MetaGOmics: A Web-Based Tool for Peptide-Centric Functional and Taxonomic Analysis of Metaproteomics Data

Metaproteomics is the characterization of all proteins being expressed by a community of organisms in a complex biological sample at a single point in time. Applications of metaproteomics range from the comparative analysis of environmental samples (such as ocean water and soil) to microbiome data from multicellular organisms (such as the human gut). Metaproteomics research is often focused on the quantitative functional makeup of the metaproteome and which organisms are making those proteins. That is: What are the functions of the currently expressed proteins? How much of the metaproteome is associated with those functions? And, which microorganisms are expressing the proteins that perform those functions? However, traditional protein-centric functional analysis is greatly complicated by the large size, redundancy, and lack of biological annotations for the protein sequences in the database used to search the data.
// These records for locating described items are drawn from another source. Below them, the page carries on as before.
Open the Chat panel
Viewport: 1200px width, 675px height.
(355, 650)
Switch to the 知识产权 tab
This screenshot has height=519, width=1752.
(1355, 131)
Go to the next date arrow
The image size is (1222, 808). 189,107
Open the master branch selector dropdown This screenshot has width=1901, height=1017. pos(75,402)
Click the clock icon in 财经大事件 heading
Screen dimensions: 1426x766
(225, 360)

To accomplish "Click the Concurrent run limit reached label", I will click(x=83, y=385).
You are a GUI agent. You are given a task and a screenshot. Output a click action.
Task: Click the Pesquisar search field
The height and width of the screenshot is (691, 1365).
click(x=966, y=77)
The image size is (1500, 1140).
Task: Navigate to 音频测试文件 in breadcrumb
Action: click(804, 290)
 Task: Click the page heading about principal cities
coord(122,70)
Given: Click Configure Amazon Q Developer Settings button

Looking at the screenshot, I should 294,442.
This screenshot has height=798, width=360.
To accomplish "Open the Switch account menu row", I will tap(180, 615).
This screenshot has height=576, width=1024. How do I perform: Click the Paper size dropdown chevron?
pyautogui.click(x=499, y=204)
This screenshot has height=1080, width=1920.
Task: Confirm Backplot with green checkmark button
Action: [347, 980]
To help address these issues, we have developed an algorithm and web application (dubbed “MetaGOmics”) that automates the quantitative functional (using Gene Ontology) and taxonomic analysis of metaproteomics data and subsequent visualization of the results. MetaGOmics is designed to overcome the shortcomings of traditional proteomics analysis when used with metaproteomics data. It is easy to use, requires minimal input, and fully automates most steps of the analysis—including comparing the functional makeup between samples. MetaGOmics is freely available at https://www.yeastrc.org/metagomics/.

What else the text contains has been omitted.